Furthermore, World Bank (2010) affirmed increasing trends in annual Temperature by 1.3°C during period of 1960 and 2006, with average rate of 0.28°C per decade, while IPCC (2007) has predicted mean yearly temperature increase of 1.1°C to 3.1°C and 1.5 to 5.1°C by 2060s and 2090s, respectively, in Ethiopia which are similar with current findings in some in context of season and different in other seasons. Generally, several findings like Sivakumar et al., (2005), ascertained consistently closely similar weather variability and trends in context of most of the country and regions. Generally, several studies consistently revealing that variability in weather parameters significantly affect the crops productivity and livelihoods of a particular farm community. However, the study conducted by Abubakar et al. (2023), suggested non-significant influence of combined climate parameters (rainfall, temperature and etc) on the variations observed in palm yield. Again, weather variability affects multi-dimension of farm business: for instance; as to Valarmathi and Sankaranarayanan (2025), Variation in rust intensity, ranging from 20.4% to 55.0% across different hybrids, can be attributed to weather conditions, where a one-degree Celsius reduction in maximum temperature corresponded to a 1.0%-10.1% increase in rust intensity among hybrids.
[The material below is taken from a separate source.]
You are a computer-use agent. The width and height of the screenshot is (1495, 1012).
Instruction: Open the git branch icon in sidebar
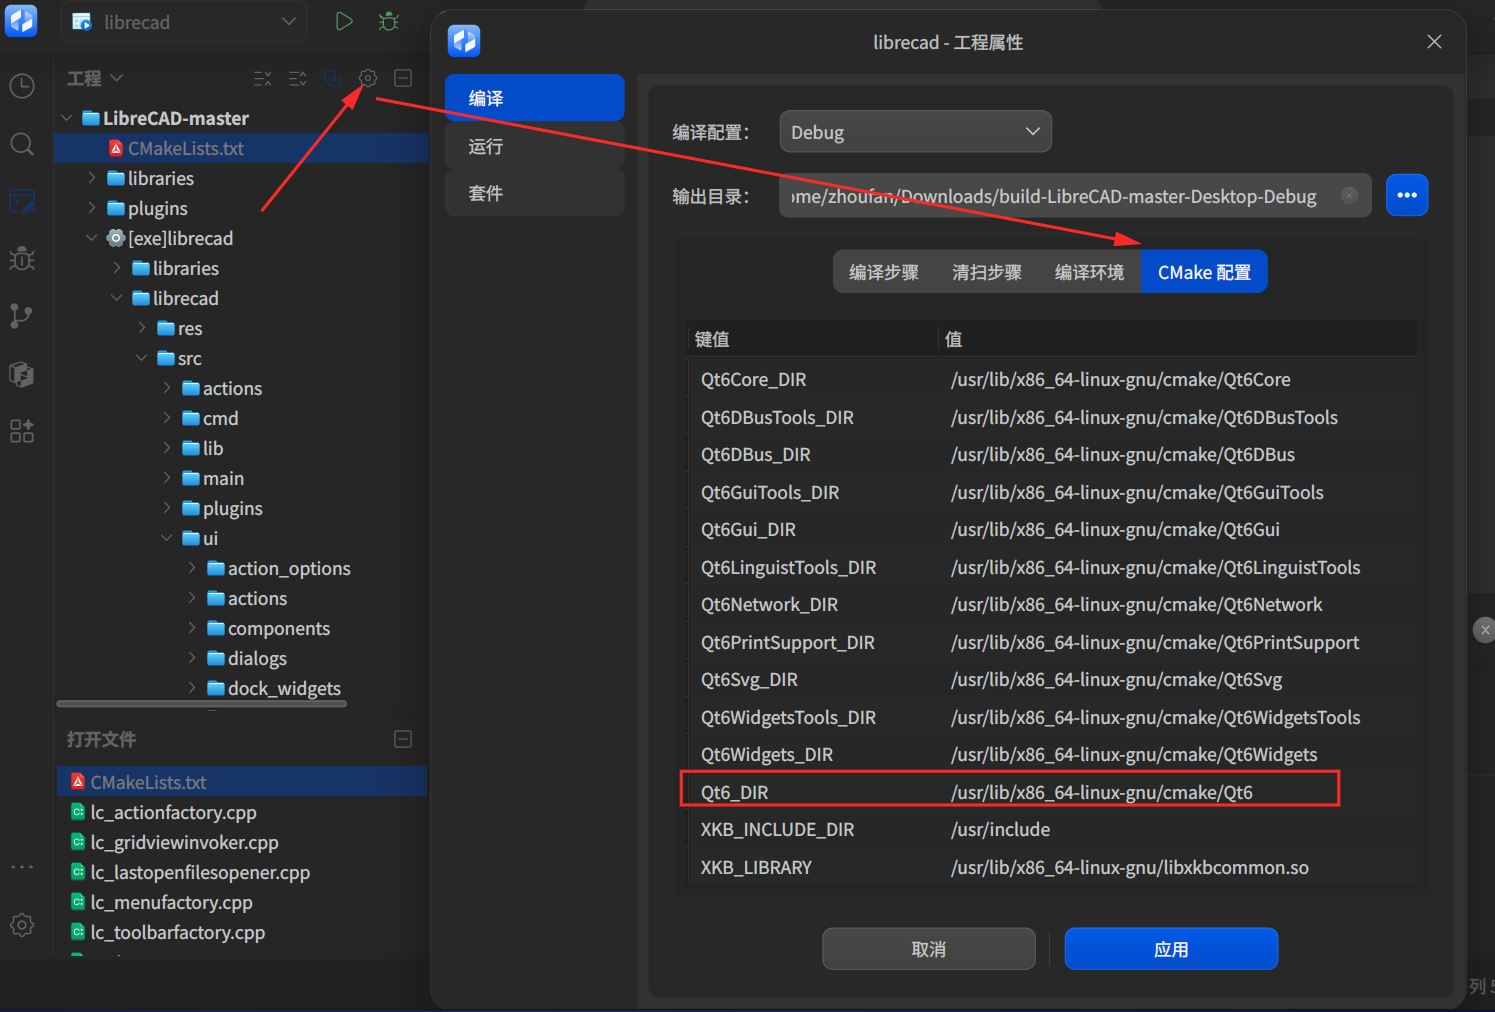tap(22, 316)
The findings of this study indicated fluctuating situations within the years, between the years and seasons in annual rainfall and temperature parameters while in context of study findings, negative trends and escalating variability equally expected in the study community. It is very likely for annual temperatures to continuously increase while rainfalls decline over the next years and these changes certainly will persuade disastrous impacts on agricultural production and agriculture based livelihoods.
    
Additionally, extensive inter-seasonal weather variability compounded by declining trends in rainfall while significant increasing tendency identified in temperature which both have adverse consequences on farm business. These illustrates a need to establish adequate weather variability management strategies and strengthen information delivery systems to promote the adopted climate change management options among farmers through various programs/projects. Therefore, it is critically important for strategic and Technical managers to revisit and redesign existing policies, strategies and tactical measures which certainly improves prevailing environmental uncertainty that leading to livelihoods insecurity and beyond.  

The author is thankful to study communities and government offices staffs’ working in Oromia region (Zonal, Districts and Village level staffs) as well as Ethiopian Meteorology Agency for sympathetically support provided during data collection from busy time schedule.

The authors declare that there are no identified and acknowledged competing interests that could have appeared to influence the work reported in this paper.